Some successful companies use wage for performance in place of the wage for superiority
In the electronic industry, Apple Inc enjoys the largest sales volume; the company adopts a freelance culture that rewards performance. The increased good performance of the company ensures that employees are motivated to innovate and develop new ways of doing business. In the late 1980s and early 1990s, the company was operating at a loss; this was at the time that it dismissed Steve Jobs from its management. The employees were aggrieved by the move and they were hesitant to adapt to new management styles as was exercised by John Scullery; the company’s products competitiveness reduced drastically and profits dropped by 16% in 1993. During that time, the management was the only one who was making a decision and had hefty pays, at the expense of junior employees. In 1996, the company reinstated Steve Jobs as one of its managers and the manager came with the reward for performance strategy. Employees were rejuvenated and were willing to develop, innovate and come with new methods of doing things. When an employee came with a strategy, he/she was given some loyalty to the innovation. The policy has created healthy competition among employees: as a result, innovation has become the order of the say in the organization. When Steve was reinstated, he only accepted to have a $1 pay per month: this was indication managers and senior members can earn less than their subordinates do and facilitate good performance (Apple Inc, 2011).

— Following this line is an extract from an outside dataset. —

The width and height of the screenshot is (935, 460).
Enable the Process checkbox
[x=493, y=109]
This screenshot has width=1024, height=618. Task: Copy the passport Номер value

In 2008, Toyota Motor Corporation surpassed General Motors’ in sales volume, production volume, and revenue; it is the leader in the automobile industry. The company was able to assume this leading position because of the human resources policies that reward performance. Two years before assuming the number one position, the company had implemented a total quality management system and six-sigma mechanism in its operations. The management strategies advocate that employees should be rewarded for their performance (Toyota Motor Company corporate website, 2010).
An employment contract obliges an employer to pay employees a prescribed amount of wage, as compensation for their time, labor, intellectualism, and retention. Wages should be based on employee’s performance not on seniority because when performance is rewarded, the employer and the employee are bound to benefit; the benefits include increased motivation, offers a platform for invention and innovation, creates good human resources relations, and leads to employees’ loyalty. Remunerations should reflect the performance of an employee; good performers should enjoy higher pay. Remunerations rates influence staff motivation and commitment to their tasks, thus having an effective reward system has an overall benefit to an organization. Internationally, Apple Inc and Toyota Motor Corporation have adopted compensation for performance strategy; the approach to compensation has lead to orchestrating teams in the two organizations.